Bangladesh has 81 insurance companies, of which 35 companies deal with life insurance and 46 with non-life insurance. PHOTO: REUTERS

The contribution of the insurance sector to the GDP is measured by a ratio popularly known as penetration ratio – a ratio of premium to GDP. The penetration ratio in Bangladesh, currently at only 0.46 percent, is very low compared to the global standards. Lack of awareness about insurance is often stated as the reason behind the meagre penetration ratio, but there are many other addressable issues in the sector.

Bangladesh has 81 insurance companies, of which 35 companies deal with life insurance and 46 with non-life insurance. The question about whether our economy needs so many insurance companies is moot. The answer is a no, and it's a no-brainer. India, for example, has only 57 insurance companies, and Malaysia has only 25. Allowing such a large number of insurance companies to operate in Bangladesh was completely unjustified. A good number of companies were given licences based on political considerations; they were permitted not because they were needed for the economy, but because they were beneficial to some influential people. If an economy has more insurance companies than it needs, companies are bound to perform poorly and resort to anomalies due to undue competition.

The progress of a country's insurance sector can be understood by looking at its claim settlement ratio. This ratio refers to the percentage of claims that the insurance company settles in a year compared to the total number of claims received. If the ratio is high, it means more claims have been settled. So, what are the claim settlement ratios of the insurance companies in Bangladesh?
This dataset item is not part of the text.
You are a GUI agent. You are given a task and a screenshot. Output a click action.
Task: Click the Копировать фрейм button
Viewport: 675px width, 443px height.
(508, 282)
Historical data show that it was about 54 percent in 1973-1990, which rose to nearly 73 percent during 1991-08, and to 78 percent during 2009-2019. However, this rate dropped dramatically to 68 percent in 2021 from 88 percent in 2020. In contrast, the global claim settlement ratio is 98 percent on average. Even in India, the average claim settlement ratio is 98 percent. One could argue that the recent deterioration of this ratio in Bangladesh may be due to the pandemic. But what about the historical low settlement ratios?

Many factors can be attributed to such low claim settlement ratios. There are allegations that insurers delay the settlement of claims when some policies mature. In some cases, if clients are not influential, their claims are not settled properly. A large number of insurance companies have to compete for the same number of clients with almost similar products and services. Some companies fail to invest their funds appropriately to generate the required return, while other companies face investment losses. Besides, corruption, financial irregularities and embezzlement in some companies resulted in a serious liquidity crisis. The regulatory authority has repeatedly failed to ensure the accountability of such companies; lack of monitoring and supervision allows them to continue operating with many anomalies.

Furthermore, the lack of professionalism of agents has created a negative mindset towards the entire sector. Incomplete information is often provided by agents to policyholders. In many cases, policyholders do not look at the terms and conditions of policies; rather they depend on what the agents say. In such cases, the agents can exaggerate the benefits of policies. When the policies mature, the policyholders find a huge gap between the promise and the reality.

On the other hand, the rising income inequality has kept a large proportion of the population outside insurance coverage. A paradoxical situation has emerged in the country: the rich have the ability to manage risks personally and have insurance policies. But the poor who face many risks do not have insurance policies that can be attributed not only to the lack of awareness, but also to the economic factors creating their inability to buy the policies.

There is also a mismatch between the demand for and supply of the products and services. Before launching any product, there should be a survey on prospective customers so that the supplier can understand its latent demand and design it accordingly. But in our country, most of the time, products and services are launched without serious market investigation.

The negligence to the overall sector is evident from the setting up of the Insurance Development and Regulatory Authority (IDRA) only in 2010, although this sector has been operating in the country in parallel with the banking sector since independence. The IDRA does not have an adequate workforce to regulate the insurance sector properly. In addition, there is also doubt about its autonomy in taking corrective measures against the insurance companies involved in various irregularities and financial scams.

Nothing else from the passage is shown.